[START PROVIDED DATA]

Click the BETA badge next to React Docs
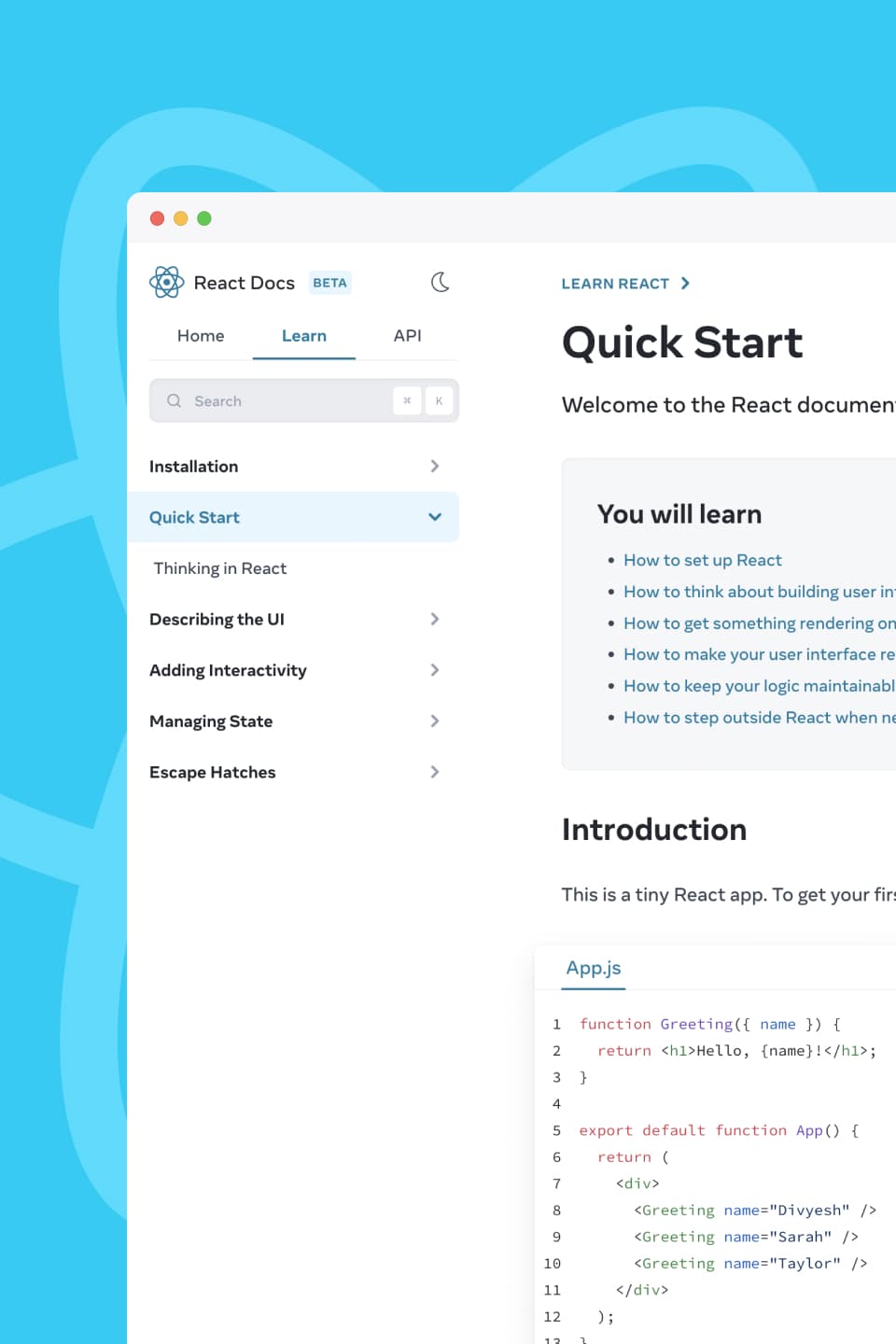Screen dimensions: 896x1344 [329, 282]
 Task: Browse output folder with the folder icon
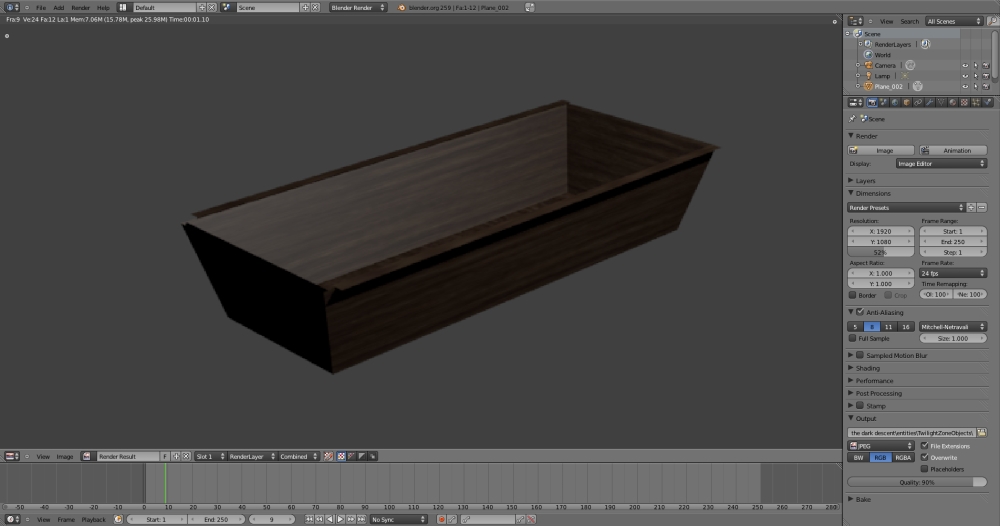981,432
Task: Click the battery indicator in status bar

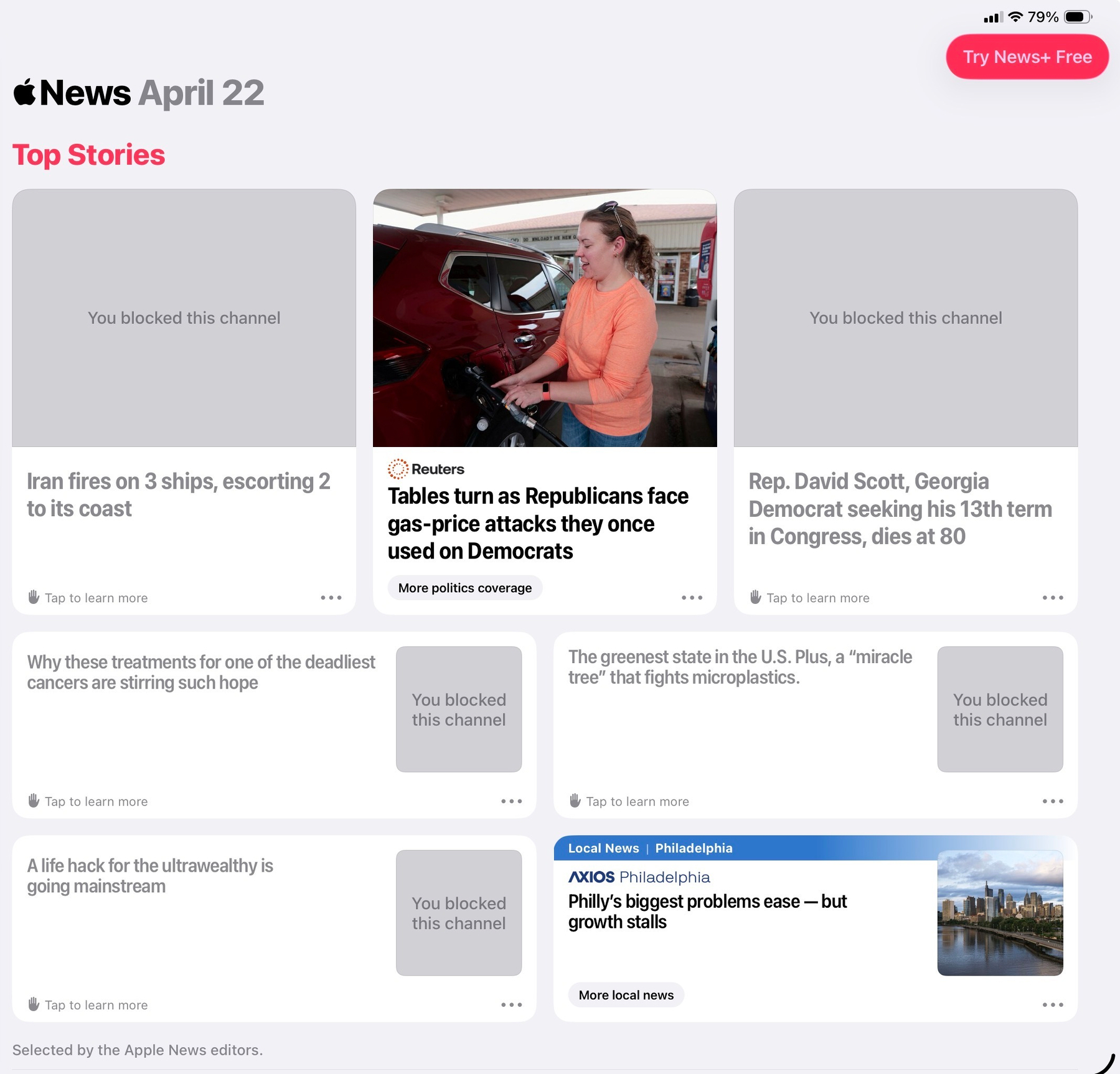Action: (x=1075, y=17)
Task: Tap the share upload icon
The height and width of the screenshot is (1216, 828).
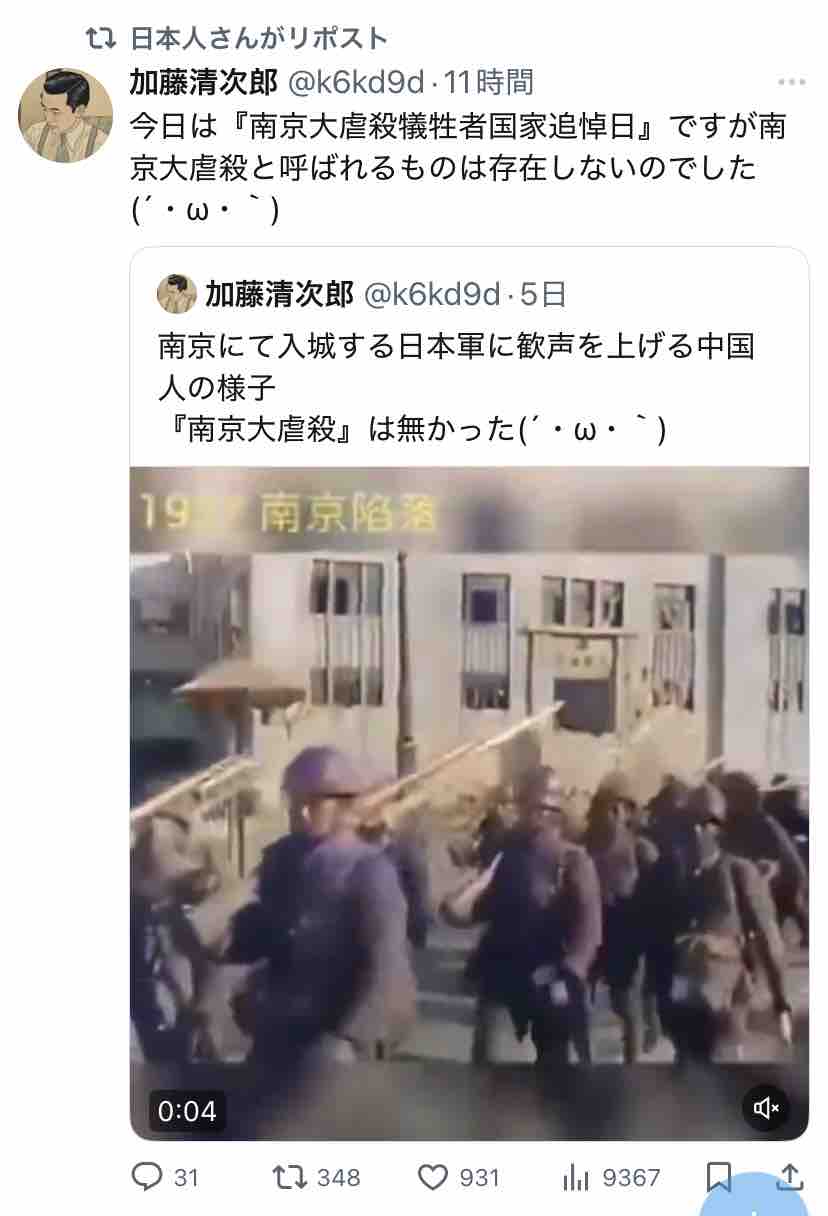Action: pyautogui.click(x=789, y=1176)
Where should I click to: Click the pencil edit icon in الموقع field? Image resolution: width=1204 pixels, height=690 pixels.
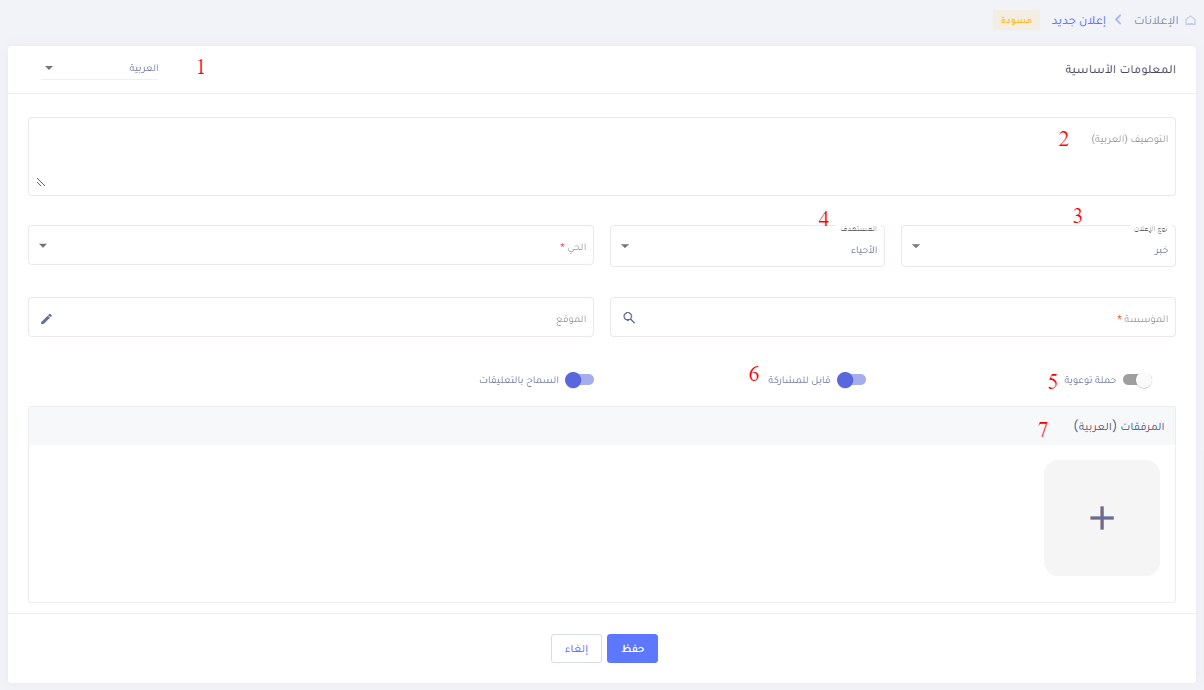click(x=46, y=318)
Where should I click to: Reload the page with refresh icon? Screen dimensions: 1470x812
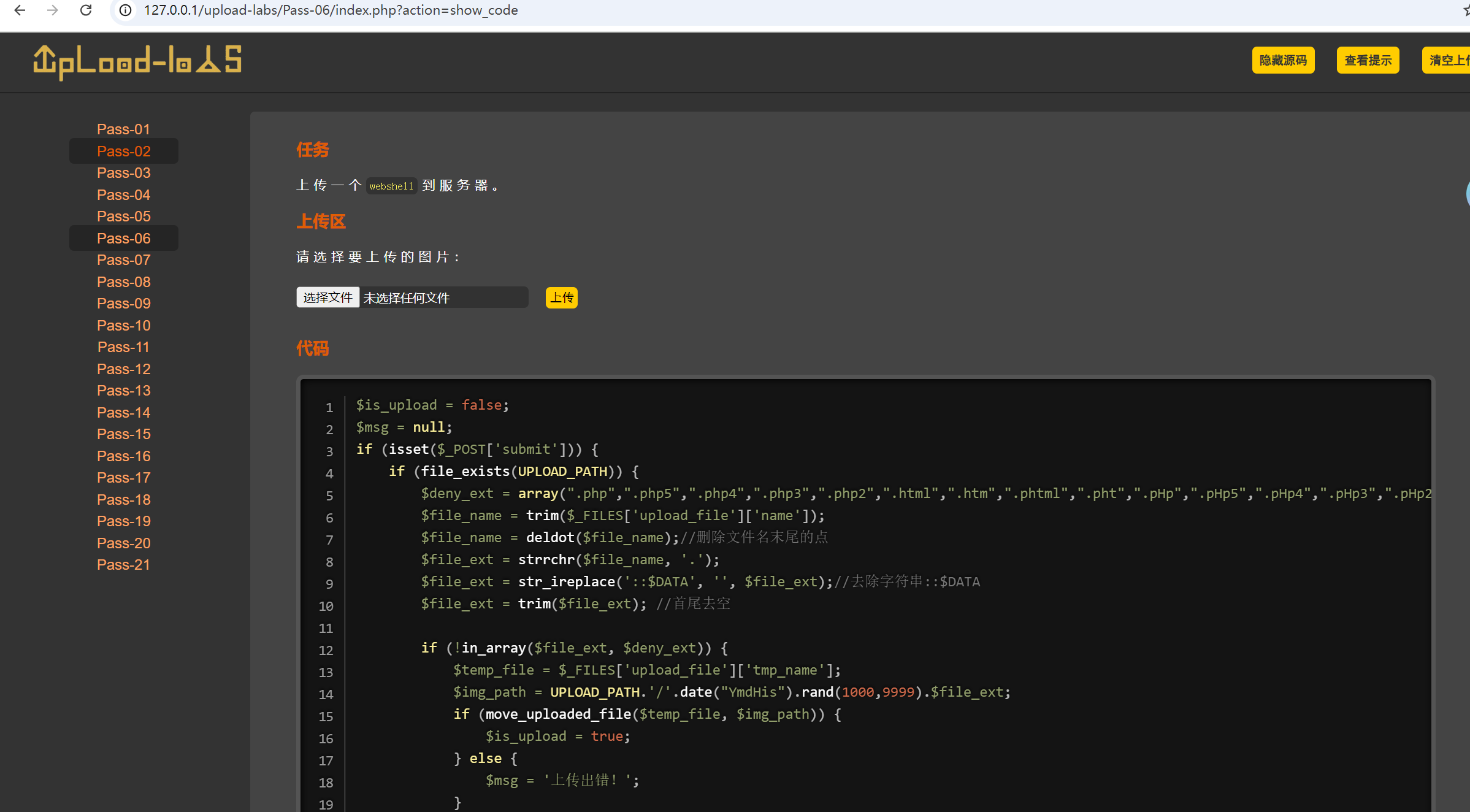point(86,10)
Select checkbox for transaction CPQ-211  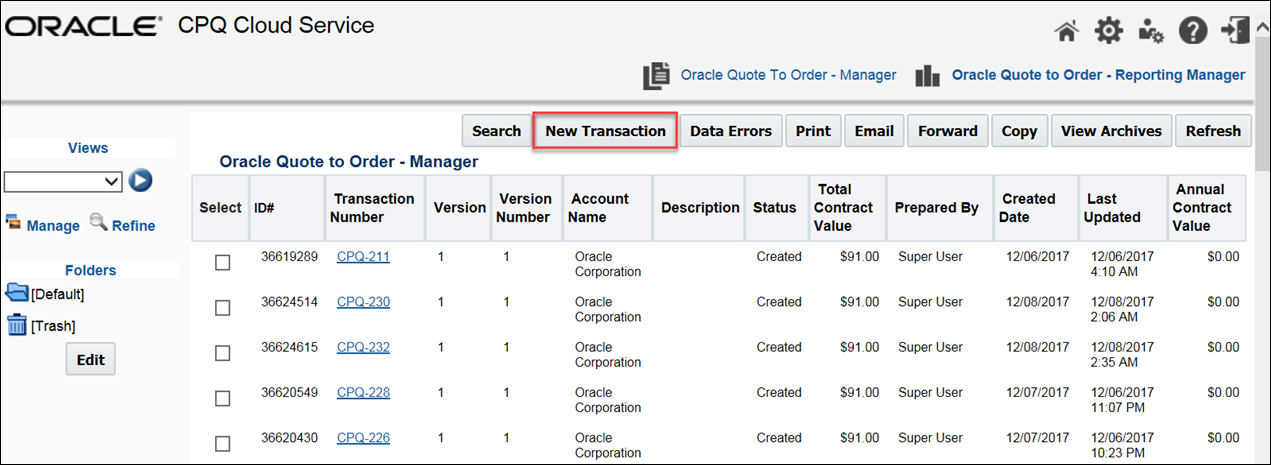(223, 263)
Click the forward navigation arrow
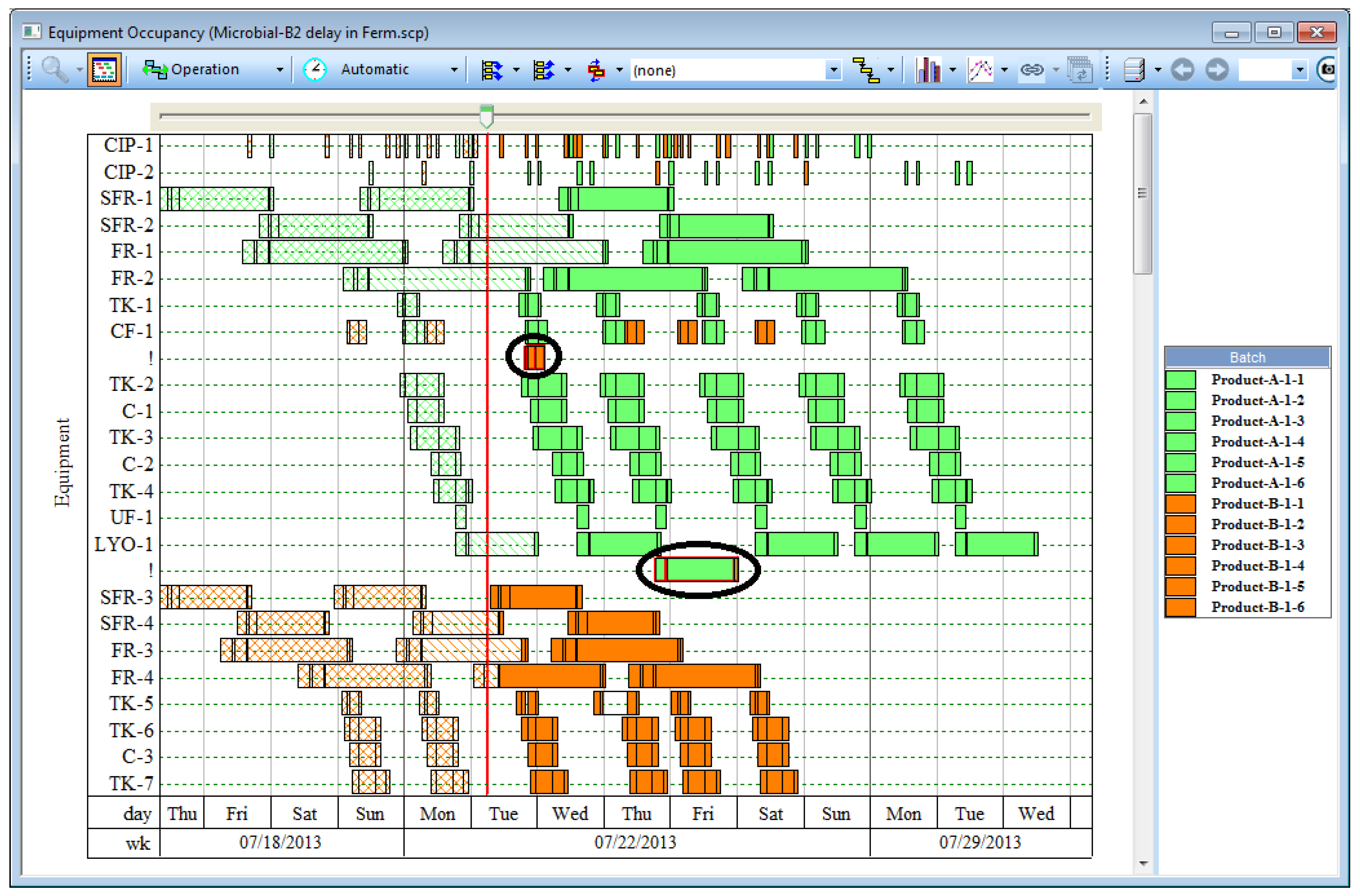Viewport: 1360px width, 896px height. click(1217, 70)
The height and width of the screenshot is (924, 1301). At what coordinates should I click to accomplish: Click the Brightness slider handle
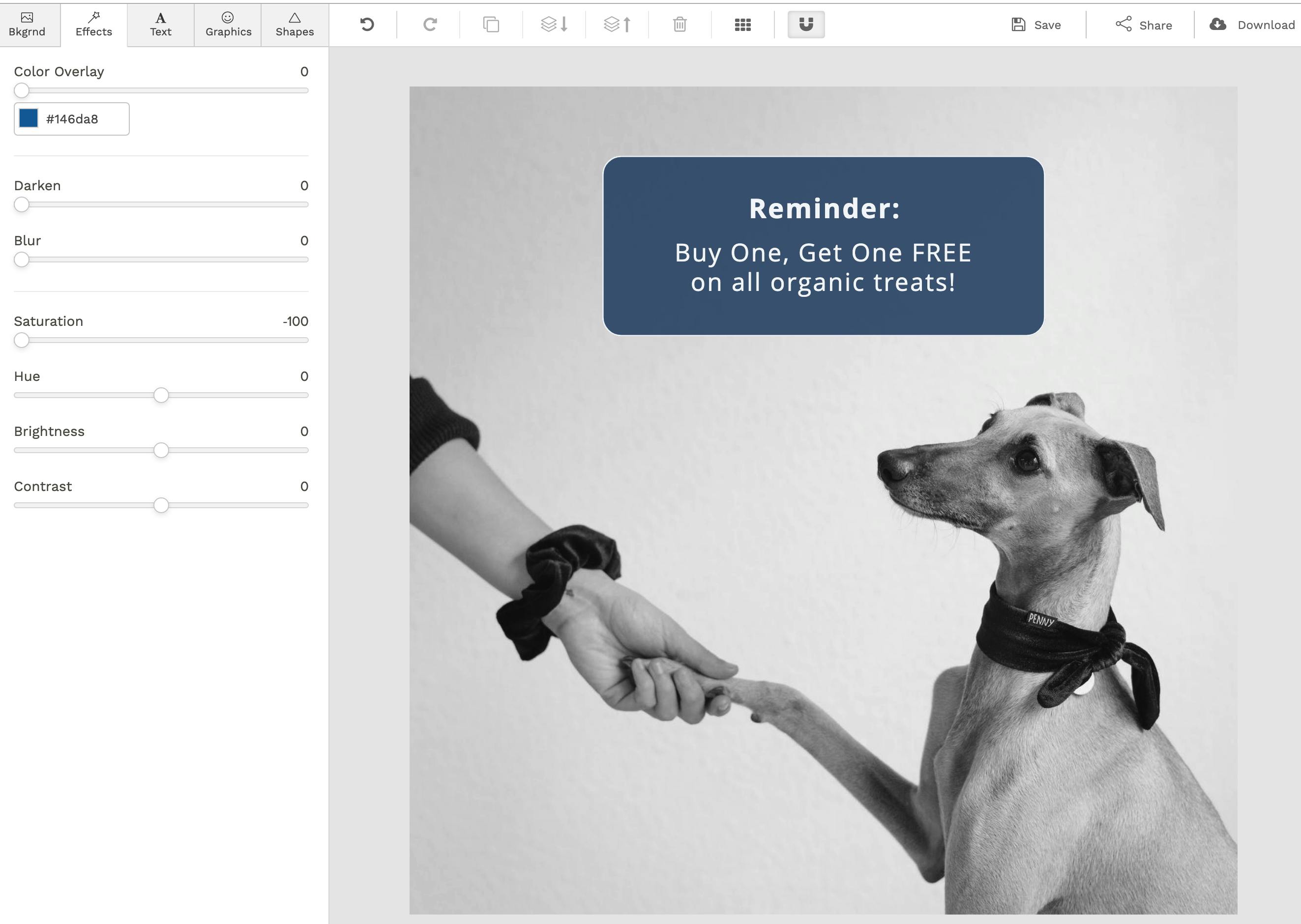161,450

[END PROVIDED DATA]

== THE REQUEST ==
Reproduce every line of the data above that contains the word "Where".

== WRITTEN RESPONSE ==
Where should I click to: Click the pencil edit icon in الموقع field? Image resolution: width=1204 pixels, height=690 pixels.
Where should I click to: Reload the page with refresh icon? Screen dimensions: 1470x812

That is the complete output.